* _What you should do_: Please output the listing exactly as it stands, but omit any images.

* _Dataset excerpts_:
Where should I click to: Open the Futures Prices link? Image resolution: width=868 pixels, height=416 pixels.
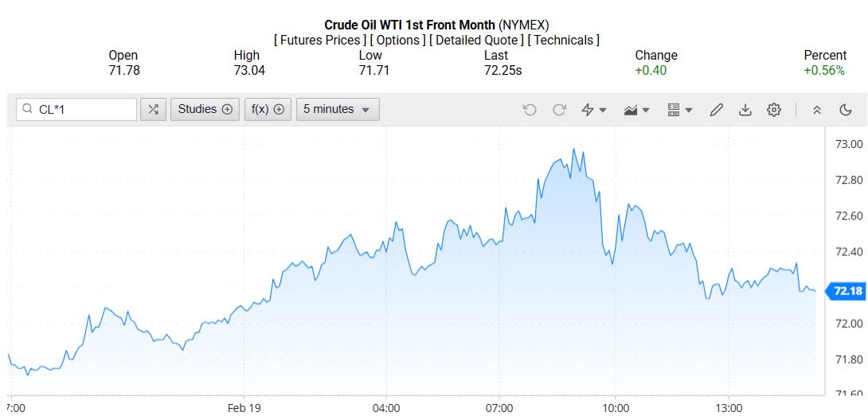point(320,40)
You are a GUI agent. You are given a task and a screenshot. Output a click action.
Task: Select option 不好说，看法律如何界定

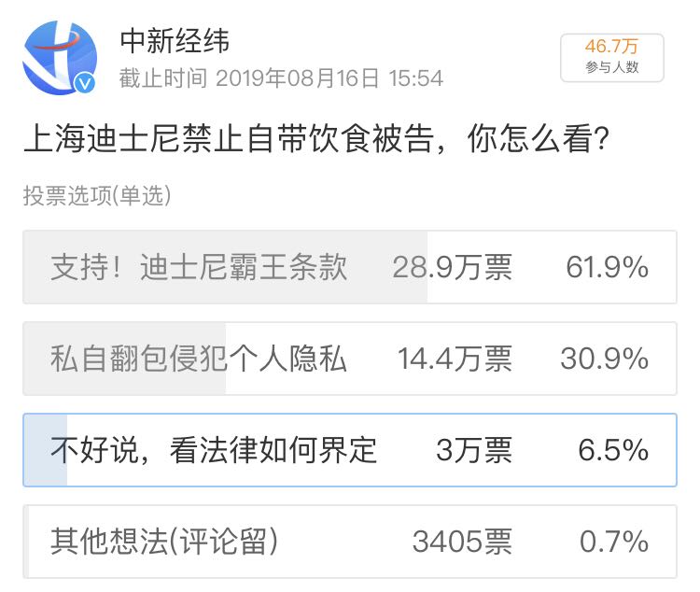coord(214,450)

* _Final answer_:
Where should I click to: Open the Futures Prices link? Image resolution: width=868 pixels, height=416 pixels.
point(320,40)
You are a GUI agent. You are given a task and a screenshot. Output a click action.
Task: Select option 不好说，看法律如何界定

coord(214,450)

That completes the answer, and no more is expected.